Angespanntes Medien-Verhältnis
Doch auch vor dem nun anstehenden Heimspiel am Freitagabend gegen den FC Hansa Rostock bleibt die Thematik um Pal Dardai, die Presse und Hertha BSC diffizil und dürfte die Diskussionen in den kommenden Wochen weiter beherrschen. Das Ganze begann vor der Länderspielpause, nach dem 5:2-Heimsieg gegen Schalke 04 hatte Herthas Trainer noch eher allgemein ausgeteilt („Überall steht, der Trainer hat kein Konzept – wenn einer kein Konzept sieht, dann tut es mir leid, dann soll er nicht mehr hierherkommen“), was als Frust über die aufkommende kritische Berichterstattung nach dem verpatzten Start ins Jahr 2024 mit drei Niederlagen zu bewerten war. Bei allem Verständnis für den Trainer trug die Aussage in den Medien nicht zur Entspannung bei – wie verhärtet die Fronten mittlerweile sind, offenbarte dann die groteske Szene auf der PK vor dem Spiel gegen den SC Paderborn. Hier wurde deutlich, dass speziell die Berichterstattung des „Kicker“ dem Trainer ein Dorn im Auge war – jedenfalls ließ Dardai dessen Vertreter zunächst mit seiner ersten (neutralen) Frage zur anstehenden Aufgabe abblitzen: „Du hast geschrieben, dass Hertha BSC kein Konzept hat – solange Du das so siehst, bitte die nächste Frage, danke schön.“ Als der Journalist später einen zweiten Anlauf nahm, stand der 47-Jährige auf und verließ das Podium – die dort zurückgebliebene Sprecherin Vera Krings und Fußballer Fabian Reese ignorierten das Verhalten und führten die Veranstaltung so professionell wie möglich zu Ende. Allen Beobachtern war in diesem Moment allerdings klar, dass Dardai gerade gefährlich tief in den Ast gesägt hatte, auf dem er sitzt. Als Reaktion auf das Verhalten des Trainers soll es dann auch eine durchaus kontroverse bis lautstarke Zusammenkunft mit Geschäftsführer Thomas E. Herrich und Andreas „Zecke“ Neundorf (Direktor Akademie und Lizenzspielerbereich) gegeben haben.

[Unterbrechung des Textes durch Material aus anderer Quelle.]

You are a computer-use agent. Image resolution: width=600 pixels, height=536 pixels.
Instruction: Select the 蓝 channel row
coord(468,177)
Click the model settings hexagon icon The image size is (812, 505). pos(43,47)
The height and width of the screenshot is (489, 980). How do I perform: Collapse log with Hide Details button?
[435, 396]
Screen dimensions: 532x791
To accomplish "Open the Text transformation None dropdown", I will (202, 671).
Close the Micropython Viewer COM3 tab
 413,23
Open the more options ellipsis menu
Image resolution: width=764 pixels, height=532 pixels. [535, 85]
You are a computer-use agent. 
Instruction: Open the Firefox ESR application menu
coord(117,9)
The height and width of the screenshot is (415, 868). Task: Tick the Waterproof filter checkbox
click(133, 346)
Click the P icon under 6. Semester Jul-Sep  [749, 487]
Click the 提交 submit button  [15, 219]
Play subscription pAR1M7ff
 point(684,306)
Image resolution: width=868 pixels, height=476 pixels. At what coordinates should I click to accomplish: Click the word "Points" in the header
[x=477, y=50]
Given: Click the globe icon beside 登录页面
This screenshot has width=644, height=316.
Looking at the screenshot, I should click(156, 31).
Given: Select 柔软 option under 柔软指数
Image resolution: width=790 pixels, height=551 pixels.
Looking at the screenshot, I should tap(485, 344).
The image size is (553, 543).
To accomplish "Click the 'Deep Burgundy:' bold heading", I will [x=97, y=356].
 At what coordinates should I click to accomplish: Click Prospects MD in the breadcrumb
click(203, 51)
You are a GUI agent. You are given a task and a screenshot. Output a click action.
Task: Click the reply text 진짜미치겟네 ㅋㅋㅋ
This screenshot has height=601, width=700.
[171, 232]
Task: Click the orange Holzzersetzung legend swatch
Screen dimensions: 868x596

Während die Verantwortlichen seinen öffentlichen Abgang missbilligten, soll Dardai über mangelnde Rückendeckung durch den Verein geklagt haben. „Wir haben das intern aufgearbeitet und besprochen“, erklärte später der ebenfalls an dem Gespräch beteiligte Sportdirektor Benjamin Weber, ohne genauer zu werden. Dennoch blieb Dardai auch auf Nachfrage des TV-Senders „Sky“ vor dem Spiel in Paderborn bei seinem Standpunkt („Das ist Pal, so bin ich und so bleibe ich“) und störte sich erneut an dem Begriff „konzeptlos“, den er als „beleidigend“ empfinde. Zur Seite gesprungen war ihm da bereits Coach Lukas Kwasniok, der auf der spielvorbereitenden Pressekonferenz des SC Paderborn auf Nachfrage um Verständnis für seinen Kollegen warb – sowie er es parallel auch seinem Team gegenüber als „respektlos“ bezeichnete, wenn „eine Saison am 27. Spieltag als gelaufen“ bezeichnet werde. Während sich der Kicker wiederum zur Causa Dardai erklärend äußerte, dass in dem Beitrag lediglich der „wenig aktive Spielansatz“ und die „Ideenarmut bei Ballbesitz“ als Problem benannt sind, waren jedoch auch bereits andere Berichte publik geworden. Die sprachen von einer Kontaktaufnahme der Verantwortlichen mit Thomas Stamm, der aktuell noch Coach der Drittligareserve des SC Freiburg ist. So scheint das derzeit problematische Dreiecksverhältnis zwischen Trainer, Verantwortlichen und Medien noch nicht einmal auf dem Siedepunkt angelangt. An der Personalie Pal Dardai droht außerdem wieder die alte Lagerbildung im blau-weißen Umfeld zutage zu treten, die der Verein bereits im Griff zu haben schien. Der viel zu frühe Tod des Präsidenten Kay Bernstein – der zwar auf der einen Seite der Streitparteien beheimatet war, andererseits wie kein Zweiter als Vorantreiber der internen Einigkeit auftrat – könnte so noch einmal schmerzhafter als ohnehin für Hertha BSC werden.